• _Assigned task_
Take the entries that follow and write each one out exactly.

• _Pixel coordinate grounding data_
BEGIN

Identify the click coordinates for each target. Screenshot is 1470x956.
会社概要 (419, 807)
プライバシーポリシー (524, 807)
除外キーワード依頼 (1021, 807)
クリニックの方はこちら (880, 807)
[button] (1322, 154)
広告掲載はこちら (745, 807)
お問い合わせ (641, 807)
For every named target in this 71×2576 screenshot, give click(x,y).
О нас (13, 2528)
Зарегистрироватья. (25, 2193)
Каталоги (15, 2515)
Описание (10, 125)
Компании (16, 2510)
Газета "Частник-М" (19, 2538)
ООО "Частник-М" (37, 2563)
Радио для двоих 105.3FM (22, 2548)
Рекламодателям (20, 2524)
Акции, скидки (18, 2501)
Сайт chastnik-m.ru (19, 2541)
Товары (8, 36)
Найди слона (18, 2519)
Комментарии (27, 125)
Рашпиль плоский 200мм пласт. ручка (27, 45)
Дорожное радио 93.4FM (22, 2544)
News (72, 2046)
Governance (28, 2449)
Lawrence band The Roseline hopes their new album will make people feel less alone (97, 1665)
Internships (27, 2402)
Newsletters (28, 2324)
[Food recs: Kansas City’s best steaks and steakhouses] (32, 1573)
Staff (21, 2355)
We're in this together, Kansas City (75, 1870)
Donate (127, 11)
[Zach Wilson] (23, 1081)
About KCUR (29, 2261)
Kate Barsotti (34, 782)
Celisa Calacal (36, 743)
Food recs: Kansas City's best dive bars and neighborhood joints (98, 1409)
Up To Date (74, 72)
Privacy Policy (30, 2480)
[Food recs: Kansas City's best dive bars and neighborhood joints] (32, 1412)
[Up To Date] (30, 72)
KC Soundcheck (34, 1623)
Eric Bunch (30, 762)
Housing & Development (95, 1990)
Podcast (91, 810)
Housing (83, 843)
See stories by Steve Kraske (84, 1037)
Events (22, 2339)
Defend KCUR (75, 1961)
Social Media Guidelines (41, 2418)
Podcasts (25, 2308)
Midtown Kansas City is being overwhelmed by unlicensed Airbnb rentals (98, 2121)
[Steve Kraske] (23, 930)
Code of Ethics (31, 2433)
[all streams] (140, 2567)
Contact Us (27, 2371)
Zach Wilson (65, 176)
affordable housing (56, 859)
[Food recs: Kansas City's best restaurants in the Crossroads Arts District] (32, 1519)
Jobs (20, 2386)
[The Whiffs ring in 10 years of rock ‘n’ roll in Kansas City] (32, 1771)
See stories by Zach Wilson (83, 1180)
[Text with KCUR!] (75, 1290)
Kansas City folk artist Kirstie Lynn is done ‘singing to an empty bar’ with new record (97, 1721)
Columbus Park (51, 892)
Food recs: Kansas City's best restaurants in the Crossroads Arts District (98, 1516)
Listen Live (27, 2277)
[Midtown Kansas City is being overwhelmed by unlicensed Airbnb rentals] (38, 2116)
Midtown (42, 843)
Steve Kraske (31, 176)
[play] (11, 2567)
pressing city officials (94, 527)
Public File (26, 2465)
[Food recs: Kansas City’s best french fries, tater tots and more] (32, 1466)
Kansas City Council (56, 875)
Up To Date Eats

END

• _Problem solution_
Identify the click coordinates for each target. Screenshot is 1470x956.
会社概要 (419, 807)
プライバシーポリシー (524, 807)
除外キーワード依頼 (1021, 807)
クリニックの方はこちら (880, 807)
[button] (1322, 154)
広告掲載はこちら (745, 807)
お問い合わせ (641, 807)
For every named target in this 71×2576 screenshot, give click(x,y).
О нас (13, 2528)
Зарегистрироватья. (25, 2193)
Каталоги (15, 2515)
Описание (10, 125)
Компании (16, 2510)
Газета "Частник-М" (19, 2538)
ООО "Частник-М" (37, 2563)
Радио для двоих 105.3FM (22, 2548)
Рекламодателям (20, 2524)
Акции, скидки (18, 2501)
Сайт chastnik-m.ru (19, 2541)
Товары (8, 36)
Найди слона (18, 2519)
Комментарии (27, 125)
Рашпиль плоский 200мм пласт. ручка (27, 45)
Дорожное радио 93.4FM (22, 2544)
News (72, 2046)
Governance (28, 2449)
Lawrence band The Roseline hopes their new album will make people feel less alone (97, 1665)
Internships (27, 2402)
Newsletters (28, 2324)
[Food recs: Kansas City’s best steaks and steakhouses] (32, 1573)
Staff (21, 2355)
We're in this together, Kansas City (75, 1870)
Donate (127, 11)
[Zach Wilson] (23, 1081)
About KCUR (29, 2261)
Kate Barsotti (34, 782)
Celisa Calacal (36, 743)
Food recs: Kansas City's best dive bars and neighborhood joints (98, 1409)
Up To Date (74, 72)
Privacy Policy (30, 2480)
[Food recs: Kansas City's best dive bars and neighborhood joints] (32, 1412)
[Up To Date] (30, 72)
KC Soundcheck (34, 1623)
Eric Bunch (30, 762)
Housing & Development (95, 1990)
Podcast (91, 810)
Housing (83, 843)
See stories by Steve Kraske (84, 1037)
Events (22, 2339)
Defend KCUR (75, 1961)
Social Media Guidelines (41, 2418)
Podcasts (25, 2308)
Midtown Kansas City is being overwhelmed by unlicensed Airbnb rentals (98, 2121)
[Steve Kraske] (23, 930)
Code of Ethics (31, 2433)
[all streams] (140, 2567)
Contact Us (27, 2371)
Zach Wilson (65, 176)
affordable housing (56, 859)
[Food recs: Kansas City's best restaurants in the Crossroads Arts District] (32, 1519)
Jobs (20, 2386)
[The Whiffs ring in 10 years of rock ‘n’ roll in Kansas City] (32, 1771)
See stories by Zach Wilson (83, 1180)
[Text with KCUR!] (75, 1290)
Kansas City folk artist Kirstie Lynn is done ‘singing to an empty bar’ with new record (97, 1721)
Columbus Park (51, 892)
Food recs: Kansas City's best restaurants in the Crossroads Arts District (98, 1516)
Listen Live (27, 2277)
[Midtown Kansas City is being overwhelmed by unlicensed Airbnb rentals] (38, 2116)
Midtown (42, 843)
Steve Kraske (31, 176)
[play] (11, 2567)
pressing city officials (94, 527)
Public File (26, 2465)
[Food recs: Kansas City’s best french fries, tater tots and more] (32, 1466)
Kansas City Council (56, 875)
Up To Date Eats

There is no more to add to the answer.